Exercise material: Begin

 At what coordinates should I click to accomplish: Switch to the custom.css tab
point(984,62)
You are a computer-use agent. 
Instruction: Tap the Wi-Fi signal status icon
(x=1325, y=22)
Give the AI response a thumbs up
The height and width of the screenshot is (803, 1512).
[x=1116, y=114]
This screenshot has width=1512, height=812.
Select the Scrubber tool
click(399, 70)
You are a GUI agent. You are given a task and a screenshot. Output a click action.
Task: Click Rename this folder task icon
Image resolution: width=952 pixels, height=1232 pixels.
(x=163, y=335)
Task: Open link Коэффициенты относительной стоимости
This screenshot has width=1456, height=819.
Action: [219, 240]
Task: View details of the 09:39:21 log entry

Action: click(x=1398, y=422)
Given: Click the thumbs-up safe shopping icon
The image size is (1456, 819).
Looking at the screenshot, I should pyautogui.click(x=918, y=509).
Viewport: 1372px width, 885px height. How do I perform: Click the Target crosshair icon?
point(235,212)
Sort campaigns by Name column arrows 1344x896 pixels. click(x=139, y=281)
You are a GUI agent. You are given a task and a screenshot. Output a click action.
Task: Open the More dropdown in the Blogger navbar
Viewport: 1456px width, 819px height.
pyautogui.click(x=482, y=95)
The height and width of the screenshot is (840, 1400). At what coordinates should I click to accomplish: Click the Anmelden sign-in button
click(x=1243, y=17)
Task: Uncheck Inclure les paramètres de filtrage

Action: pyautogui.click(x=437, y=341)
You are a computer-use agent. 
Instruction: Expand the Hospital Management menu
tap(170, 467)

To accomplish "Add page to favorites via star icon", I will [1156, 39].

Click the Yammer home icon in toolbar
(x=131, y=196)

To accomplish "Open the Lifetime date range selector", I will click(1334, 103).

Exercise material: End

» **Exercise**
Wherever the string "Open" turns up in the material, copy the whole line.

» **Response for this exercise**
Task: Open link Коэффициенты относительной стоимости
Task: Open the More dropdown in the Blogger navbar
To accomplish "Open the Lifetime date range selector", I will click(1334, 103).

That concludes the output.